Em dezembro de 2014, a Seleção de Cachoeira conquistou o seu oitavo título do Intermunicipal de Futebol após um jejum de 15 anos. A festa teve ainda um componente especial: Cachoeira contou com o suporte espiritual, naquela ocasião, de Edvaldo de Jesus Conceição, ogã e presidente executivo da Sociedade Cultural Roça do Ventura, a representação civil do Terreiro Seja Hundé. De nação jeje mahi, localizado em Cachoeira, o terreiro é bem cultural do Brasil, reconhecido pelo Instituto do Patrimônio Histórico e Artístico Nacional (Iphan). Mais conhecido como Buda de Boboso, o ogã realizou alguns ebós, que podem ser definidos como práticas das religiões afro-brasileiras especialmente para fins de purificação contra as más energias que atrapalham a sorte em vários segmentos da vida. O registro feito na edição de A TARDE de 23 de dezembro de 2014 abre espaço para o debate das relações antigas entre as práticas das religiões afro-brasileiras e o futebol afinal neste final de semana começa o Campeonato Brasileiro, que é o mais importante torneio deste esporte no país.

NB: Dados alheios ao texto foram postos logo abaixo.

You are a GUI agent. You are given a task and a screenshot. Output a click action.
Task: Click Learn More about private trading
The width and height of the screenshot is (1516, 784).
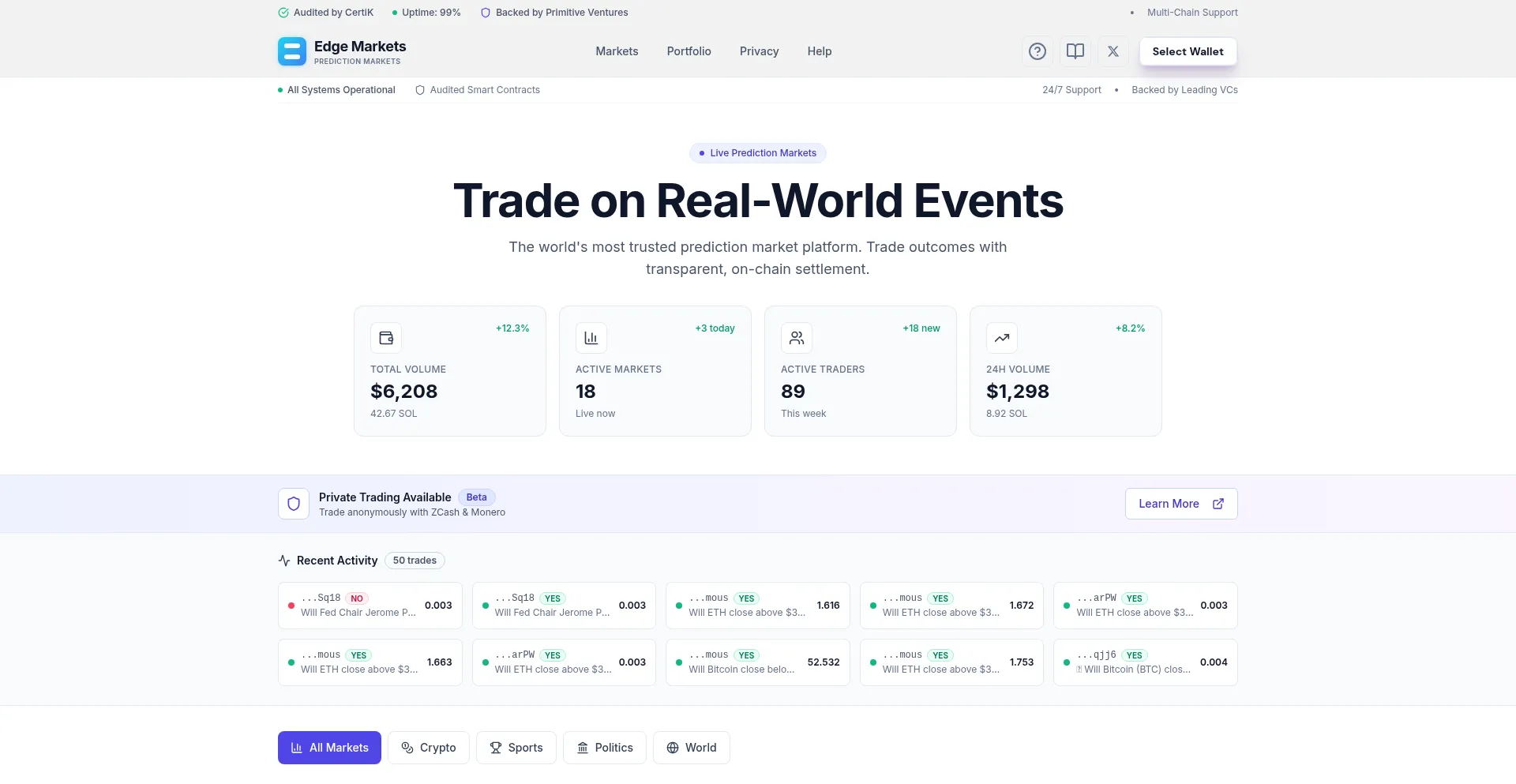click(1180, 504)
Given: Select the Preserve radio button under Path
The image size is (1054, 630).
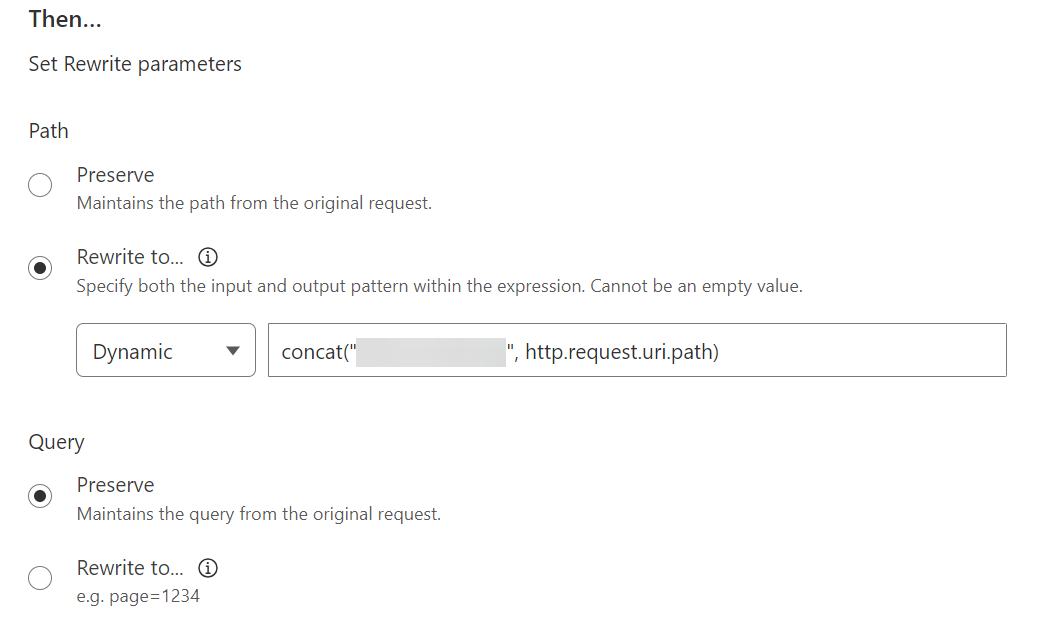Looking at the screenshot, I should (x=40, y=186).
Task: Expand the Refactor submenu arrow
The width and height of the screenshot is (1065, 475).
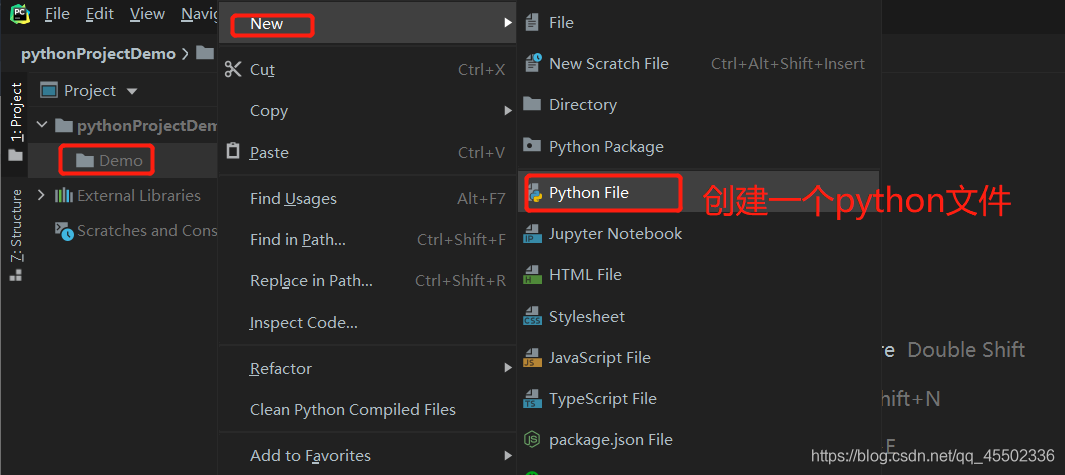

“A seleção estava desacreditada, era a pior do campeonato, quando algumas pessoas me chamaram para trabalhar com o time. Depois que a força de nossos orixás se uniu com a dos jogadores, nos fortalecemos e tá aí o título”, vibrou, orgulhoso do resultado. Na decisão por pênaltis, Edvaldo estava ajoelhado atrás do gol, agarrado a uma cruz cheia de bonecos pendurados. “Estava pedindo para meu pai Ogum que incorporasse no corpo de Lucas (goleiro) e pegasse aquela bola. Ele pegou”. (A TARDE, 23/12/2014, Esportes, p.3).
Ao assumir a responsabilidade de cuidar da Seleção de Cachoeira, Buda continuou a trajetória iniciada por seu pai, Ambrósio Bispo Conceição, conhecido como Boboso, também ogã do Seja Hundé, que, além da Seleção de Cachoeira, deu suporte ao Vitória. Na Seleção de Cachoeira, Buda diz que seu trabalho consistiu em preparar ebós, mas também cuidar da purificação de uniformes e chuteiras. Desde a primeira partida, contra a Seleção de São Félix, a cidade vizinha separada apenas pela ponte sobre o Rio Paraguaçu e com quem a rivalidade, óbvio, é muito grande, os resultados começaram a aparecer.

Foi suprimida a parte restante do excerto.